When two become one: The merger of pharmaceutical companies always creates turmoil behind the scenes
Through DRA, I have been involved in the merger process of some pharmaceutical companies as a responsible person of GDP activities. Merger processes always involve big changes, and these changes will go on for at least a year from the time the actual acquisition was made at the global level. Because of this, the personnel’s ability to tolerate change is seriously tested.
Despite the ongoing upheaval, the operations must continue, and the company must be able to guarantee the quality of its products the whole time. The responsible person is responsible for the company’s quality management system, and the company cannot operate for even a single day without a responsible person if it has a wholesale licence in Finland. The responsible persons of the merging pharmaceutical companies must cooperate so that common practices can be agreed and the quality management systems harmonised before the companies merge.

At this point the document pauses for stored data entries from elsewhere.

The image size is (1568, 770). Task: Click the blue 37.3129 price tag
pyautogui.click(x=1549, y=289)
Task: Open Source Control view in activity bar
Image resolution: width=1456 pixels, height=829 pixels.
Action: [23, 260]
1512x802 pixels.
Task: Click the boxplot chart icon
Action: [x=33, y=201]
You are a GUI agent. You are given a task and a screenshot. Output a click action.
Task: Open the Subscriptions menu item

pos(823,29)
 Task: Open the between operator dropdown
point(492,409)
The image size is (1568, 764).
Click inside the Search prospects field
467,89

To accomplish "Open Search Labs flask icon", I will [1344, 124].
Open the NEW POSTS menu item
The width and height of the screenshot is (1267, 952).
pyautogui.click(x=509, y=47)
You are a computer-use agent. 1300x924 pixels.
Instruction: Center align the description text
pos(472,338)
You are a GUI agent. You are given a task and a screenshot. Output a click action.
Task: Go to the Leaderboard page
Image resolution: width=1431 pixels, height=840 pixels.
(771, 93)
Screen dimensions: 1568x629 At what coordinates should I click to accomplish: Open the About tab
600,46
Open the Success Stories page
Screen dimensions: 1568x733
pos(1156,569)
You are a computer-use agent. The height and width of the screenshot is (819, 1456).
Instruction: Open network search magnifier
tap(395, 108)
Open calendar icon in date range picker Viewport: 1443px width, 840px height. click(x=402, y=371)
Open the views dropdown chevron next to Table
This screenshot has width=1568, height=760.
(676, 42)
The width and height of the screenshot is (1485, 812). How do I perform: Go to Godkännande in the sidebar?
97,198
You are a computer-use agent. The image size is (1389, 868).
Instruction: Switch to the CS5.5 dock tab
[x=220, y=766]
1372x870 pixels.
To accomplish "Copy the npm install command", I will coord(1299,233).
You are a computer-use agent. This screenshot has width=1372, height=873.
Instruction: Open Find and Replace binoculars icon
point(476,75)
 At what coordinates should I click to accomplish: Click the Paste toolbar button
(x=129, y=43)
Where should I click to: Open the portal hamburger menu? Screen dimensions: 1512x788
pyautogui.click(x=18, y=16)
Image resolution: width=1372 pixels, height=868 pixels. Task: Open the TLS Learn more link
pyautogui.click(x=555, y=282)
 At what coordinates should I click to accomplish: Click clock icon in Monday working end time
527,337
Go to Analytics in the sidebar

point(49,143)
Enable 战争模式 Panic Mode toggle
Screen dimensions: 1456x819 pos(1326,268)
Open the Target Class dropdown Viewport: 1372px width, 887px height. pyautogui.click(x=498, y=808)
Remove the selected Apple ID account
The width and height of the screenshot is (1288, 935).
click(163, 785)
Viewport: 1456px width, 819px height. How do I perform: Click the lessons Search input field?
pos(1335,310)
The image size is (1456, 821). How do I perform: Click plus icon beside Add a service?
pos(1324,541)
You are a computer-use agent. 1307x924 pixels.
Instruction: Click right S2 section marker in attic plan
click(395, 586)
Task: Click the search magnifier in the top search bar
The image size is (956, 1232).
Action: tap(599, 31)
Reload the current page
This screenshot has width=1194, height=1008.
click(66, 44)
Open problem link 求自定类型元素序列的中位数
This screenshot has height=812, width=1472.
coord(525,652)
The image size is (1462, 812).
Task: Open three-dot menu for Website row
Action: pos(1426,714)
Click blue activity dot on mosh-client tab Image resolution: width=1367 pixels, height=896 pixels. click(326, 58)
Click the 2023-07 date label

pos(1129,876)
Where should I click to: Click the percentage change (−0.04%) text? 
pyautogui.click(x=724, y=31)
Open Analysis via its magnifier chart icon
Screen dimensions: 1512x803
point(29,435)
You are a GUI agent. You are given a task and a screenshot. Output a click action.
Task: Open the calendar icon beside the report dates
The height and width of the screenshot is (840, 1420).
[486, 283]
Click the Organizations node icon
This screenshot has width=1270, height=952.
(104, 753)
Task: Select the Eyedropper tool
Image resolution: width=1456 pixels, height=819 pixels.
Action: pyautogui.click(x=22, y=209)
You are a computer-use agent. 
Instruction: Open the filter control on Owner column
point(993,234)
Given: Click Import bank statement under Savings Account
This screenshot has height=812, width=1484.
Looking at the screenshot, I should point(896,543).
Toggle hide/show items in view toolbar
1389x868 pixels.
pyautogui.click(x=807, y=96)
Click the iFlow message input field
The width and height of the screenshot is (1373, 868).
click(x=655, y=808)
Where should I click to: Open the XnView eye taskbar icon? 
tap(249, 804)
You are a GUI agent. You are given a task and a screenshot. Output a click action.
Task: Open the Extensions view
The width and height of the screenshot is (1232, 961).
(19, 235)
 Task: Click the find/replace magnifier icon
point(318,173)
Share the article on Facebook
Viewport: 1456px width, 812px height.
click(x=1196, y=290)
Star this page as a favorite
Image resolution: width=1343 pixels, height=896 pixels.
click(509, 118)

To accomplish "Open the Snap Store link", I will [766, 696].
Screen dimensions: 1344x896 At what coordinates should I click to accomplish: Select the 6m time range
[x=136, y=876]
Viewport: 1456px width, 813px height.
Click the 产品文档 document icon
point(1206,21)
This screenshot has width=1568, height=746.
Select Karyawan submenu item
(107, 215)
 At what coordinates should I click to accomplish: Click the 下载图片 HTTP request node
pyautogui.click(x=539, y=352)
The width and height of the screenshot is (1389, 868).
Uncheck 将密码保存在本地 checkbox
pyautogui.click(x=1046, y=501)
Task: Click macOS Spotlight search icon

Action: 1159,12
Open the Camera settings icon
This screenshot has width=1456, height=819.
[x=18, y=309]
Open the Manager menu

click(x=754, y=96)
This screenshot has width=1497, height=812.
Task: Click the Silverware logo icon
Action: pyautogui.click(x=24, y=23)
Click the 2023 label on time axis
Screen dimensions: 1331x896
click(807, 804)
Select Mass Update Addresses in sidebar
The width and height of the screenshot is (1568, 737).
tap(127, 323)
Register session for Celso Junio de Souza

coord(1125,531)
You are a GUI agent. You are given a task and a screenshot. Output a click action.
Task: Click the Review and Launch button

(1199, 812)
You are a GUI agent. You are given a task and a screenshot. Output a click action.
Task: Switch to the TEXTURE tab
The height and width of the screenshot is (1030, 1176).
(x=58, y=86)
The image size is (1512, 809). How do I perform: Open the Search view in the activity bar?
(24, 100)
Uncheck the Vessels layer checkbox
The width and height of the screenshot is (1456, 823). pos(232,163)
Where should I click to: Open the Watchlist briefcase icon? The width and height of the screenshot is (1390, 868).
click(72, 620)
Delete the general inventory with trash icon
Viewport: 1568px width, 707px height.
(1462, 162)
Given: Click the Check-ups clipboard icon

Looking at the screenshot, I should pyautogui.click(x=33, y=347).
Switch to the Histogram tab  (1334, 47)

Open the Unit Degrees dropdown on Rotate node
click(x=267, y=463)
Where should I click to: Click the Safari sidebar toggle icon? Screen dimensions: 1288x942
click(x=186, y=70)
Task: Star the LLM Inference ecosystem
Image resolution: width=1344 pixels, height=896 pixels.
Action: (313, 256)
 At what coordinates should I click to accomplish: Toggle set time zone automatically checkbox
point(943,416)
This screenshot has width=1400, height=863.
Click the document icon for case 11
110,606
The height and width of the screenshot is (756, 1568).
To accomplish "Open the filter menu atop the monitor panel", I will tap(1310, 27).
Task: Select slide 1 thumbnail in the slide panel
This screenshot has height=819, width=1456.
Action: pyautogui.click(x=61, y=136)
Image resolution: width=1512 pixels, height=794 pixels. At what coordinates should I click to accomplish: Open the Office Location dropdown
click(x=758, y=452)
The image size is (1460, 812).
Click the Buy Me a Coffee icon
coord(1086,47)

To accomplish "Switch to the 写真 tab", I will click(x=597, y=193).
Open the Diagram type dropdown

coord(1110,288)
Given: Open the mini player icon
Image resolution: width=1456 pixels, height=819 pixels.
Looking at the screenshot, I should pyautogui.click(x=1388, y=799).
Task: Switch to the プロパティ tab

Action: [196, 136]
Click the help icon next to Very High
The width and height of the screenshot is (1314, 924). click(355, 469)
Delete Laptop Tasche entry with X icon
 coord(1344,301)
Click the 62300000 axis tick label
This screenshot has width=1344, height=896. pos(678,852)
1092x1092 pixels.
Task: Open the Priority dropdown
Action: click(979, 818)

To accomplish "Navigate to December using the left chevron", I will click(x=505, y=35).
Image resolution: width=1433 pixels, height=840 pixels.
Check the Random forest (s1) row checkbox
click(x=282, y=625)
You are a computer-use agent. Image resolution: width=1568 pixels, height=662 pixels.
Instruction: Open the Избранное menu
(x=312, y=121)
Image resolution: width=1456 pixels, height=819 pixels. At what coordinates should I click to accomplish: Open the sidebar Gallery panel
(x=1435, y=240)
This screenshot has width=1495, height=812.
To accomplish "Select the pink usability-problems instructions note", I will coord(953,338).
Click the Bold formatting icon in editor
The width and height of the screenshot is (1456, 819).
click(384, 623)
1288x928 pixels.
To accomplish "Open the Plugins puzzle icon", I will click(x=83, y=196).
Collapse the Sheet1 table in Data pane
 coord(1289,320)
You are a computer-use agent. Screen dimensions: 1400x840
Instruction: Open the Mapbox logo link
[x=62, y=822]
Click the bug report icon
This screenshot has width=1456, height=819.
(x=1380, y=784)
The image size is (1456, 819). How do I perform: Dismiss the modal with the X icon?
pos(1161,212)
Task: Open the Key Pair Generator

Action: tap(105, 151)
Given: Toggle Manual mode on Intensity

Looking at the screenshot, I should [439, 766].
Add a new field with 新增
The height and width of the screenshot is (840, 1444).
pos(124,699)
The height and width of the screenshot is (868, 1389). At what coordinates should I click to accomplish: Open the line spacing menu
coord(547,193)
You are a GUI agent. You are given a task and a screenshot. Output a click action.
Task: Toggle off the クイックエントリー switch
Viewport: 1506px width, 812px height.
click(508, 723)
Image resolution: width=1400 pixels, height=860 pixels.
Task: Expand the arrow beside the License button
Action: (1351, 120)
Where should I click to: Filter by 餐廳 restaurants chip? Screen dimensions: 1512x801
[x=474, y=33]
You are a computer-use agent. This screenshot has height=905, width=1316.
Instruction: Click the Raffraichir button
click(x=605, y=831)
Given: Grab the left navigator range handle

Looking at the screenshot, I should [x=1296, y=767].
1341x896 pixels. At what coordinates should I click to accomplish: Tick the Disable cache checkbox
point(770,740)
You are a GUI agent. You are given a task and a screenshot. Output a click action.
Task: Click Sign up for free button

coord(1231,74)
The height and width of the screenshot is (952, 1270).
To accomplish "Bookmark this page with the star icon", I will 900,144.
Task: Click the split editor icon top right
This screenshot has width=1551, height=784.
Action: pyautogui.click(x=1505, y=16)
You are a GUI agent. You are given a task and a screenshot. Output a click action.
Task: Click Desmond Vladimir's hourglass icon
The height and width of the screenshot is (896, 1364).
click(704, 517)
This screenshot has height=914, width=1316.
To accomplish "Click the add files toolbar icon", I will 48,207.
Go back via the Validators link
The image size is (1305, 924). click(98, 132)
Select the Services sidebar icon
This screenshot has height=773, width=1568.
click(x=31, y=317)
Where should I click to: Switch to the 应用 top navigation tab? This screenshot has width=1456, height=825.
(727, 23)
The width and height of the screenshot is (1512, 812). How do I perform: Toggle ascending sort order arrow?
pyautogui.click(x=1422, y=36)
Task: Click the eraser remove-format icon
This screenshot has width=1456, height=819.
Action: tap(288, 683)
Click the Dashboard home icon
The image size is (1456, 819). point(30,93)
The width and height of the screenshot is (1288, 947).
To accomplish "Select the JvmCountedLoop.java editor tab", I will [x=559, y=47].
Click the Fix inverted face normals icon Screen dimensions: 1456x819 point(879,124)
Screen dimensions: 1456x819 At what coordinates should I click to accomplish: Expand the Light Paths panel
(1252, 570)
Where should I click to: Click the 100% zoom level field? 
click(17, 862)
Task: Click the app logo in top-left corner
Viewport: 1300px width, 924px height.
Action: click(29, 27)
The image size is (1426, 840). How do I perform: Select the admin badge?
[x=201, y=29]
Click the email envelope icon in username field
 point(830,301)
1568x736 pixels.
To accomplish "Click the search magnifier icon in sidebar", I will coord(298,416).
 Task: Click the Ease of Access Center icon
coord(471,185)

After the merger, one of the responsible persons will lose their position because one company does not need two responsible persons. This is naturally an emotionally draining situation, and it is not unusual for one or both of the responsible persons to resign and find work elsewhere even before the merger is completed.
In these kinds of situations, outsourcing the role and work of the responsible person is an excellent option. When the responsible person is also a DRA employee, they can focus on the work instead of worrying about their future. They will have more psychological resources for planning and implementing the merger.
As a DRA employee, I personally find these kinds of assignments very inspiring and educational. The project will end at some point, and then it is time for a new challenge.